Exercise objective
From the entries below, tally how many lines contain "agent" and report only that figure.

Recorded data
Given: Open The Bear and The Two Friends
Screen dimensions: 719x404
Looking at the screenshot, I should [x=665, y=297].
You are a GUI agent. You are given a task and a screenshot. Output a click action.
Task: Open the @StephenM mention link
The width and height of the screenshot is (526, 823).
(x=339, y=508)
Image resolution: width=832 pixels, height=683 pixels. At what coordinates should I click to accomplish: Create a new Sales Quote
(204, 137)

* * *

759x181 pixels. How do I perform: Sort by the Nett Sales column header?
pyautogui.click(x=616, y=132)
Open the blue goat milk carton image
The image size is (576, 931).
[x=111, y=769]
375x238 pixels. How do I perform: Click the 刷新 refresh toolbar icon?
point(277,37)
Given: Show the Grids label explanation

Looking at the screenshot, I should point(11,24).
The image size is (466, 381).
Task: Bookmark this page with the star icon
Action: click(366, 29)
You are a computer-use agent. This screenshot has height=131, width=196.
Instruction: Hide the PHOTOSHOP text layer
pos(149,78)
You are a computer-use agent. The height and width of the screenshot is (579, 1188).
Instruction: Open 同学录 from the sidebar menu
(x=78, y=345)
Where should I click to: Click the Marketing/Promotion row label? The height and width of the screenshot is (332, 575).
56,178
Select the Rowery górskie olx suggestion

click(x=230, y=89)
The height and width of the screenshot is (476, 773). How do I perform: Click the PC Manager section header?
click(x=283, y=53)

Result for this exercise
3